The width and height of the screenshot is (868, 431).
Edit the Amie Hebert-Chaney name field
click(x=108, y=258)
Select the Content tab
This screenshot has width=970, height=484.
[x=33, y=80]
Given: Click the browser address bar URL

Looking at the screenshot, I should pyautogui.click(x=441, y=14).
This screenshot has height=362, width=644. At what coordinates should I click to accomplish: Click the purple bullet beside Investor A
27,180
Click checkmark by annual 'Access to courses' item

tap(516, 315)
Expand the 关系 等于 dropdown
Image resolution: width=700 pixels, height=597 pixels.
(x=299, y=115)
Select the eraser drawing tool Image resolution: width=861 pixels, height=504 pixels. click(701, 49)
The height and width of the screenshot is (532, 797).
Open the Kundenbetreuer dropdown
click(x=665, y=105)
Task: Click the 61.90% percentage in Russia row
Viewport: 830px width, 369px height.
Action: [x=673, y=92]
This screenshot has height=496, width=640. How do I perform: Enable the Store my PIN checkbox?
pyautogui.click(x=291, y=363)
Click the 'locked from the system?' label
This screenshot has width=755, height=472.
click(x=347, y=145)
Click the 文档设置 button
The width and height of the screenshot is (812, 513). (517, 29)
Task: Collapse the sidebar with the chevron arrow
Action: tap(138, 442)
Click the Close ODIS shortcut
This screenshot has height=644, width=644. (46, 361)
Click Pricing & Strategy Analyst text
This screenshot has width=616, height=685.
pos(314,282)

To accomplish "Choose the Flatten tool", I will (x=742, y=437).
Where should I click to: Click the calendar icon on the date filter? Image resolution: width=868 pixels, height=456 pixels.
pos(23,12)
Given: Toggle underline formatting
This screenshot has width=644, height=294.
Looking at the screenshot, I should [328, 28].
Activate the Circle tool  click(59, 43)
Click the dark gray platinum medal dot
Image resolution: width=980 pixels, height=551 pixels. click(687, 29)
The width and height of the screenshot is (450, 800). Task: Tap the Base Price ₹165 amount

----

*Try it:* Scan the listing above, and wherever a line holds the word "tool", copy it.

*Solution to this exercise:*
Select the eraser drawing tool Image resolution: width=861 pixels, height=504 pixels. click(701, 49)
To accomplish "Choose the Flatten tool", I will (x=742, y=437).
Activate the Circle tool  click(59, 43)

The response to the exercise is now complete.